9.2 A Generic Abstract Factory Interface

As hinted in Chapter 3, the Typelist facility makes implementing generic Abstract Factories a slam-dunk. This section describes how to define a generic AbstractFactory interface with the help of typelists.

The example shown in the previous section is a typical use of the Abstract Factory design pattern. To recap:

• You define an abstract class (the abstract factory class) that has one pure virtual function for each product type. The virtual function corresponding to type T usually returns a T*, and its name is CreateT, MakeT, or something similar.

• You define one or more concrete factories that implement the interface defined by the abstract factory. You implement each member function by creating a new object of a derived type, usually by invoking the new operator.

All this seems simple enough, but as the number of products created by the abstract factory grows, the code becomes less and less maintainable. Furthermore, at any moment you might decide to plug in an implementation that uses a different allocation, or a prototype object.

A generic Abstract Factory would be of help here, but only if it's flexible enough to easily accommodate things such as custom allocators and passing arguments to constructors.

Recall the class template GenScatterHierarchy from Chapter 3. GenScatterHierarchy instantiates a basic template—provided by the user—with each type in a typelist. By its structure, the resulting instantiation of GenScatterHierarchy inherits all the instantiations of the user-provided template. In other words, if you have a template Unit and a typelist TList, GenScatterHierarchy<TList, Unit> is a class that inherits Unit<T> for each type T in TList.

GenScatterHierarchy can be very useful for defining an abstract factory interface—you define an interface that can create objects of one type, and then you apply that interface to multiple types with GenScatterHierarchy.

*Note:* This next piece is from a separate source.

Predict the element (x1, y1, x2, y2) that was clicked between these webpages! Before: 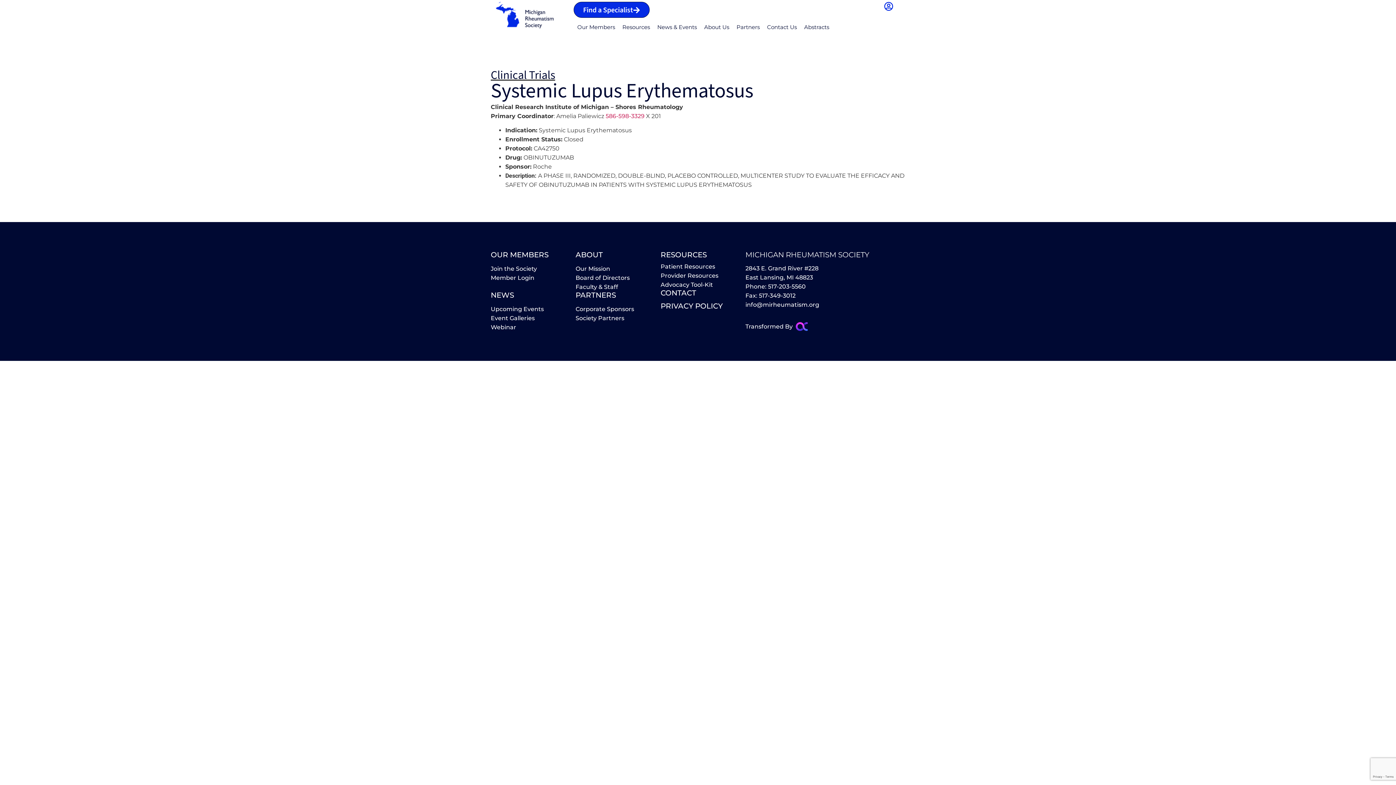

The "unit" interface, which can create objects of a generic type T, is as follows.

template <class T>


class AbstractFactoryUnit


{


public:


   virtual T* DoCreate(Type2Type<T>) = 0;


   virtual ~AbstractFactoryUnit() {}


};

This little template looks perfectly kosher—virtual destructor and all^[1]—but what's that Type2Type business? Recall from Chapter 2 that Type2Type is a simple template whose unique purpose is to disambiguate overloaded functions. Okay, but then where are those ambiguous functions? AbstractFactoryUnit defines only one DoCreate function. There will be several AbstractFactoryUnit instantiations in the same inheritance hierarchy, as you'll see in a moment. The Type2Type<T> helps in disambiguating the various DoCreate overloads generated.

^[1] See Chapter 4 for an extended discussion of virtual destructors.

The generic AbstractFactory interface uses GenScatterHierarchy in conjunction with AbstactFactoryUnit, as follows:

template


<


   class TList,


   template <class> class Unit = AbstractFactoryUnit


>


class AbstractFactory : public GenScatterHierarchy<TList, Unit>


{


public:


   typedef TList ProductList;


   template <class T> T* Create()


   {


      Unit <T>& unit = *this;


      return unit.DoCreate(Type2Type<T>());


   }


};

Aha, there's Type2Type in action to make it clear which DoCreate function is called by Create. Let's analyze what happens when you type the following:

// Application code


typedef AbstractFactory


<


   TYPELIST_3(Soldier, Monster, SuperMonster)


>


AbstractEnemyFactory;

As Chapter 3 explains, the AbstractFactory template generates the hierarchy depicted in Figure 9.2. AbstractEnemyFactory inherits AbstractFactoryUnit<Soldier>, AbstractFactoryUnit<Monster>, and AbstractFactoryUnit<SuperMonster>. Each defines one pure virtual member function Create, so AbstractEnemyFactory has three Create overloads. In a nutshell, AbstractEnemyFactory is pretty much equivalent to the abstract class of the same name defined in the previous section.

The template member function Create of AbstractFactory is a dispatcher that routes the creation request to the appropriate base class:

AbstractEnemyFactory* p = ...;


Monster* pOgre = p->Create<Monster>();

One important advantage of the automatically generated version is that AbstractEnemyFactory is a highly granular interface. You can automatically convert a reference to an AbstractEnemyFactory to a reference to an AbstractFactory<Soldier>, AbstractFactory <Monster>, or AbstractFactory<SuperMonster>. This way, you can pass only small subunits of the factory to various parts of your application. For instance, a certain module (Surprises.cpp) needs only to create SuperMonsters. You can communicate to that module in terms of pointers or references to AbstractFactory<SuperMonster>, so that Surprises. cpp is not coupled with Soldier and Monster.

Using AbstractFactory's granularity, you can reduce the coupling that affects the Abstract Factory design pattern. You gain this decoupling without sacrificing the safety of your abstract factory interface because only the interface, not the implementation, is granular.

This brings us to the implementation of the interface. The second important advantage of the automatically generated AbstractEnemyFactory is that you can automate the implementation, too.